Dictionary of National Biography, 1885-1900/Willymott, William
WILLYMOTT, WILLIAM (d. 1737), grammarian, born at Royston in Cambridgeshire, was the second son of Thomas Willymott of Royston, by his wife Rachael, daughter of William Pindar, rector of Boswell Springfield in Essex. He was educated at Eton and admitted a scholar of King's College, Cambridge, on 20 Oct. 1692, graduating B.A. in 1697, M.A. in 1700, and LL.D. in 1707. He became a fellow, and after taking his master's degree went as usher to Eton. After some years he left Eton and commenced a private school at Isleworth. In 1721 he was an unsuccessful candidate for the mastership of St. Paul's school, being rejected apparently because he was suspected of an attachment to the Pretender. Some time before this he studied civil law and entered himself of Doctors' Commons, but, changing his mind, took orders, and in 1721 was made vice-provost of King's College, of which he was then senior fellow. In 1705 he was presented to the rectory of Milton, near Cambridge. He died, unmarried, on 7 June 1737, at the Swan Inn at Bedford, while returning from a visit to Bath.

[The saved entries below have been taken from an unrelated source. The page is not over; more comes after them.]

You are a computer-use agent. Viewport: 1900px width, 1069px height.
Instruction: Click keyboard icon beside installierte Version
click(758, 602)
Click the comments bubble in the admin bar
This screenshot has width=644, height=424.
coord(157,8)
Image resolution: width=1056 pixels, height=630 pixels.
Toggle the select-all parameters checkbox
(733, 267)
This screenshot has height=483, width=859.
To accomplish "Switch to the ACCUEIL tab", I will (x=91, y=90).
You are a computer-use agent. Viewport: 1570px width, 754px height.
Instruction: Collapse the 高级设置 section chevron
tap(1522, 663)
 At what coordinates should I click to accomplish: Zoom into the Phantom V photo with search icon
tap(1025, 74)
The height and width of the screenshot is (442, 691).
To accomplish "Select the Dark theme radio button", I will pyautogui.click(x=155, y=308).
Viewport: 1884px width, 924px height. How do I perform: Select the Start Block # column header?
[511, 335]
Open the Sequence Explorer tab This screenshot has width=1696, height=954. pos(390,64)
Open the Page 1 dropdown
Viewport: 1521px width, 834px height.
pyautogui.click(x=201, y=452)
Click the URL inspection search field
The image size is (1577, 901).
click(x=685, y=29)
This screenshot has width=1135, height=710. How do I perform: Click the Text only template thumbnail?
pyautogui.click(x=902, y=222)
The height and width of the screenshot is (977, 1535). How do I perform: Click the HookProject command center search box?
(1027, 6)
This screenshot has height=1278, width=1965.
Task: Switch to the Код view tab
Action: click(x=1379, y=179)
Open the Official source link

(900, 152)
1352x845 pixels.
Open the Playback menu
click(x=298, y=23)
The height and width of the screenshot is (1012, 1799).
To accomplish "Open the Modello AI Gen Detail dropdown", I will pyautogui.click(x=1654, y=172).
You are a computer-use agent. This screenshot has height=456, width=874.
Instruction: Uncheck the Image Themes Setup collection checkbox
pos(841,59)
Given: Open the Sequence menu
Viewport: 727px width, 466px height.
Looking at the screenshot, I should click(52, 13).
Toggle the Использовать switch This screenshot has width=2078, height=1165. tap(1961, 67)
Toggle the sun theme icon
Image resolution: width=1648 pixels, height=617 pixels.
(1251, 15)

Willymott was the author of numerous school books. Among them may be mentioned: 1. ‘English Particles exemplified in Sentences designed for Latin Exercises,’ London, 1703, 8vo; 8th edit. 1771. 2. ‘The Peculiar Use and Signification of certain Words in the Latin Tongue,’ Cambridge, 1705, 8vo; 8th edit. Eton, 1790, 8vo; new edit. Eton, 1818, 12mo. 3. ‘Phrædrus [sic] his Fables, with English Notes,’ 4th edit. London, 1720, 12mo; new edit. 1728. He also translated ‘Lord Bacon's Essays,’ London, 1720, 8vo; new edit. 1787; and ‘Thomas a Kempis … his Four Books of the Imitation of Christ,’ London, 1722, 8vo.
[Nichols's Lit. Anecd. i. 236–7, 705–6, iv. 600; Harwood's Alumni Etonenses, 1797, p. 297; Cole's Collections, xvi. 102.]